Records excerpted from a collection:
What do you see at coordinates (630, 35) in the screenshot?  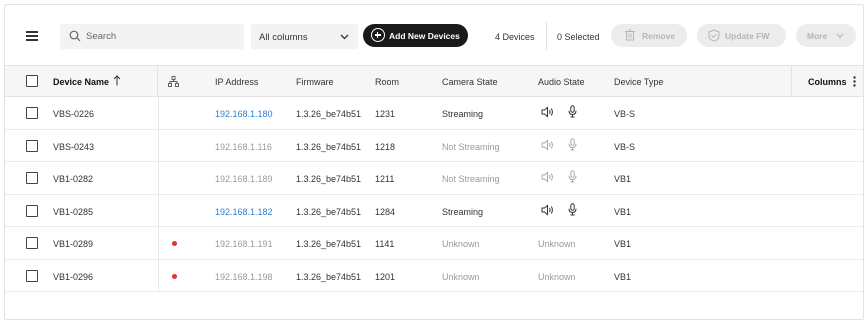 I see `trash-icon` at bounding box center [630, 35].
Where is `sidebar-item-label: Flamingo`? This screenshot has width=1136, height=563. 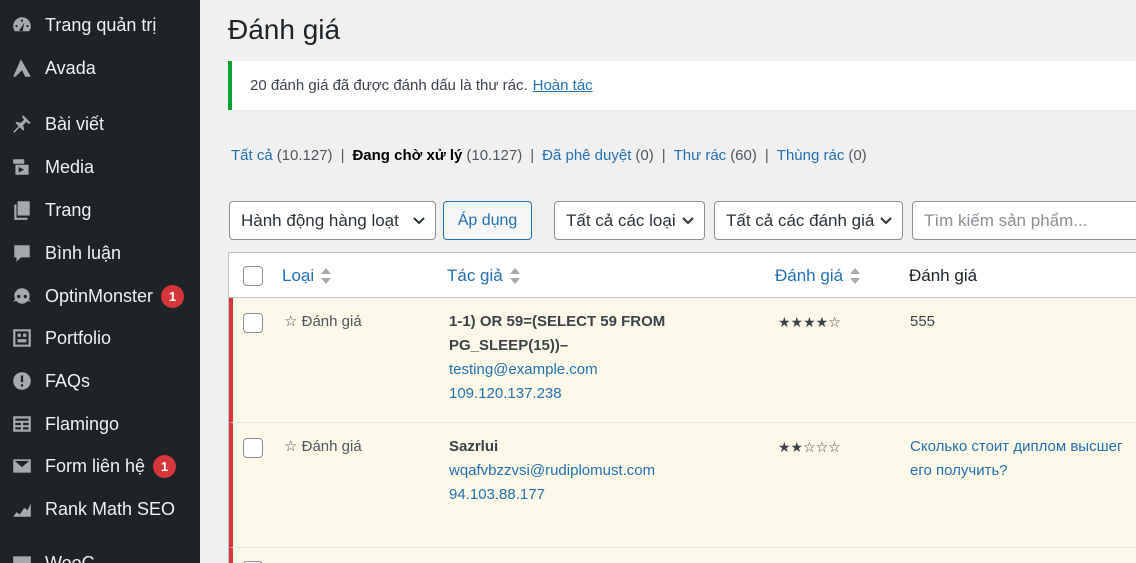
sidebar-item-label: Flamingo is located at coordinates (82, 424).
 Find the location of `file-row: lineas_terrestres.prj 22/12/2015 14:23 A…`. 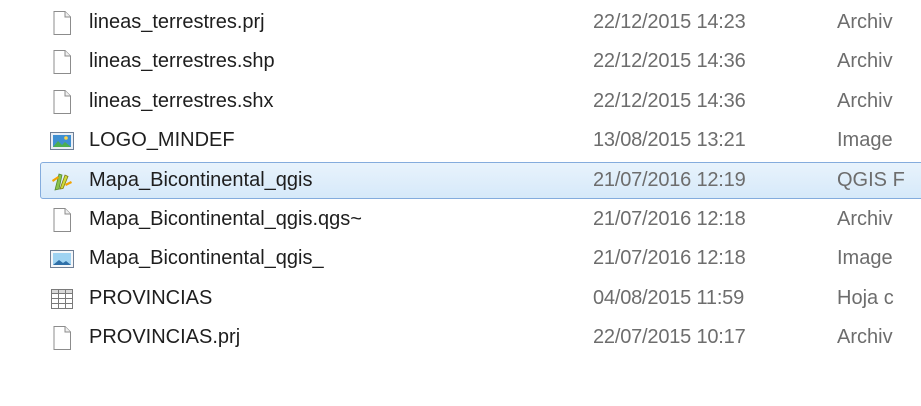

file-row: lineas_terrestres.prj 22/12/2015 14:23 A… is located at coordinates (460, 22).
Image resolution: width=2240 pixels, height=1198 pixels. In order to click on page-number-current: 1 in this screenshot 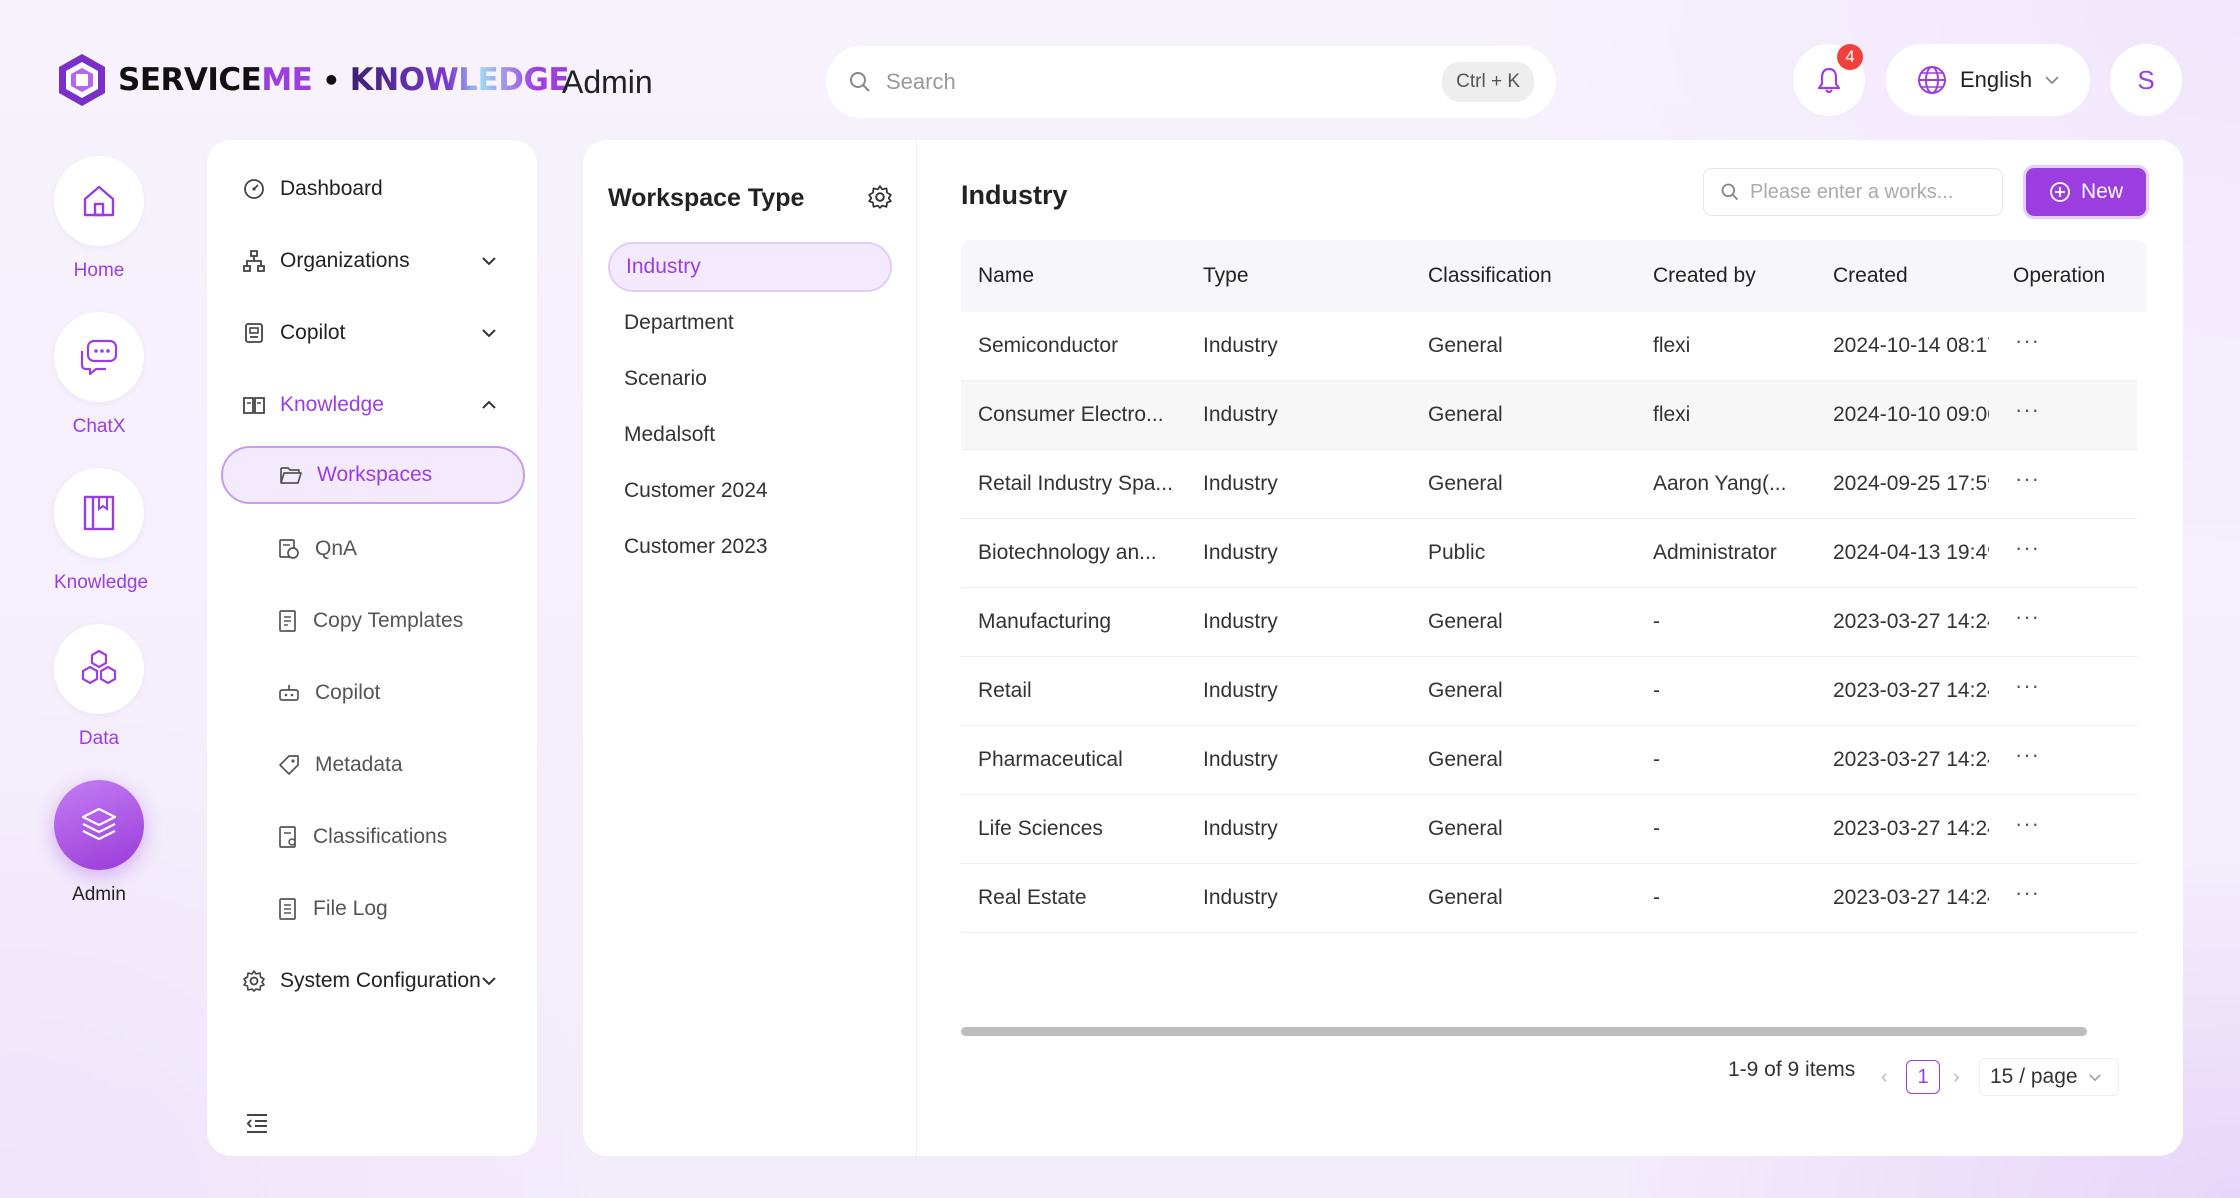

* _Task item_:
Reproduce the stretch of the entries above from the line containing "has width=1136, height=563." through the line containing "sidebar-item-label: Flamingo is", leaving out the pictures.

* _Task response_:
Where is `sidebar-item-label: Flamingo`? This screenshot has width=1136, height=563. 
sidebar-item-label: Flamingo is located at coordinates (82, 424).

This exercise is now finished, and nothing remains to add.